[Extracted records]

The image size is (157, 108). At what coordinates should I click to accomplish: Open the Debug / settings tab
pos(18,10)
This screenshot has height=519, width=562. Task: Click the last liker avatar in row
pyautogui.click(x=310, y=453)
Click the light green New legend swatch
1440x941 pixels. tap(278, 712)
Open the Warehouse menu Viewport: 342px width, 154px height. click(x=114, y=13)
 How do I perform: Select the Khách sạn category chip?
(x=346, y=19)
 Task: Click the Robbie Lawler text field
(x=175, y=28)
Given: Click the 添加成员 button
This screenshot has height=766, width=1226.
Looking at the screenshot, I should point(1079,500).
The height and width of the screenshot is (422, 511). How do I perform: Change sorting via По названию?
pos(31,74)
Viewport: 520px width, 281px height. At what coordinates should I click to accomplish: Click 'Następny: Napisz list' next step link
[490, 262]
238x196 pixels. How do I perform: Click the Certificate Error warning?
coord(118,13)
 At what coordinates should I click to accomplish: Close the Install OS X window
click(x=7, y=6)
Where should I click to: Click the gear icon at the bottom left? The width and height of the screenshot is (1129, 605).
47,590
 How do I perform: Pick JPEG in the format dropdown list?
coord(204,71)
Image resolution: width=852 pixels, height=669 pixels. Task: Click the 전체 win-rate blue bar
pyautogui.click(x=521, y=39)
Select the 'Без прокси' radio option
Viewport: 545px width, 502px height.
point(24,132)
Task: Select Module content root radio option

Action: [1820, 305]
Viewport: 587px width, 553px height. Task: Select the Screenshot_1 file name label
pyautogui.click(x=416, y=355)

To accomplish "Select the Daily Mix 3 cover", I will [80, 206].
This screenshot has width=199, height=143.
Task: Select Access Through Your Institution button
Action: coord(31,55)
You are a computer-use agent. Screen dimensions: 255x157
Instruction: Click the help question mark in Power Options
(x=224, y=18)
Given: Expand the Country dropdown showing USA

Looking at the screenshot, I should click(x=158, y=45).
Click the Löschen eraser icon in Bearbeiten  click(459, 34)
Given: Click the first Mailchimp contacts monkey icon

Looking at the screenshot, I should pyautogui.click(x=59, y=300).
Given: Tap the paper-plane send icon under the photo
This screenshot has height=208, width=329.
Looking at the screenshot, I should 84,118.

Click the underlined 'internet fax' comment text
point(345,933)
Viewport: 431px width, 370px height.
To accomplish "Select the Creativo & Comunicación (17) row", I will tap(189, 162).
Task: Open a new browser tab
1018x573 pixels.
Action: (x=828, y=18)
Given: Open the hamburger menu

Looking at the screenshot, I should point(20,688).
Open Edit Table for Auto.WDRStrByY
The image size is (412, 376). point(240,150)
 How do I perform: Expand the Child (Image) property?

● **Given task**
Could you quote all of the rows above, word for word and in their original order?

● **Exercise solution**
The image size is (157, 108). At what coordinates should I click to accomplish: Open the Debug / settings tab
pos(18,10)
This screenshot has height=519, width=562. Task: Click the last liker avatar in row
pyautogui.click(x=310, y=453)
Click the light green New legend swatch
1440x941 pixels. tap(278, 712)
Open the Warehouse menu Viewport: 342px width, 154px height. click(x=114, y=13)
 How do I perform: Select the Khách sạn category chip?
(x=346, y=19)
 Task: Click the Robbie Lawler text field
(x=175, y=28)
Given: Click the 添加成员 button
This screenshot has height=766, width=1226.
Looking at the screenshot, I should point(1079,500).
The height and width of the screenshot is (422, 511). How do I perform: Change sorting via По названию?
pos(31,74)
Viewport: 520px width, 281px height. At what coordinates should I click to accomplish: Click 'Następny: Napisz list' next step link
[490, 262]
238x196 pixels. How do I perform: Click the Certificate Error warning?
coord(118,13)
 At what coordinates should I click to accomplish: Close the Install OS X window
click(x=7, y=6)
Where should I click to: Click the gear icon at the bottom left? The width and height of the screenshot is (1129, 605).
47,590
 How do I perform: Pick JPEG in the format dropdown list?
coord(204,71)
Image resolution: width=852 pixels, height=669 pixels. Task: Click the 전체 win-rate blue bar
pyautogui.click(x=521, y=39)
Select the 'Без прокси' radio option
Viewport: 545px width, 502px height.
point(24,132)
Task: Select Module content root radio option

Action: [1820, 305]
Viewport: 587px width, 553px height. Task: Select the Screenshot_1 file name label
pyautogui.click(x=416, y=355)

To accomplish "Select the Daily Mix 3 cover", I will [80, 206].
This screenshot has width=199, height=143.
Task: Select Access Through Your Institution button
Action: coord(31,55)
You are a computer-use agent. Screen dimensions: 255x157
Instruction: Click the help question mark in Power Options
(x=224, y=18)
Given: Expand the Country dropdown showing USA

Looking at the screenshot, I should click(x=158, y=45).
Click the Löschen eraser icon in Bearbeiten  click(459, 34)
Given: Click the first Mailchimp contacts monkey icon

Looking at the screenshot, I should pyautogui.click(x=59, y=300).
Given: Tap the paper-plane send icon under the photo
This screenshot has height=208, width=329.
Looking at the screenshot, I should 84,118.

Click the underlined 'internet fax' comment text
point(345,933)
Viewport: 431px width, 370px height.
To accomplish "Select the Creativo & Comunicación (17) row", I will tap(189, 162).
Task: Open a new browser tab
1018x573 pixels.
Action: (x=828, y=18)
Given: Open the hamburger menu

Looking at the screenshot, I should point(20,688).
Open Edit Table for Auto.WDRStrByY
The image size is (412, 376). point(240,150)
 How do I perform: Expand the Child (Image) property?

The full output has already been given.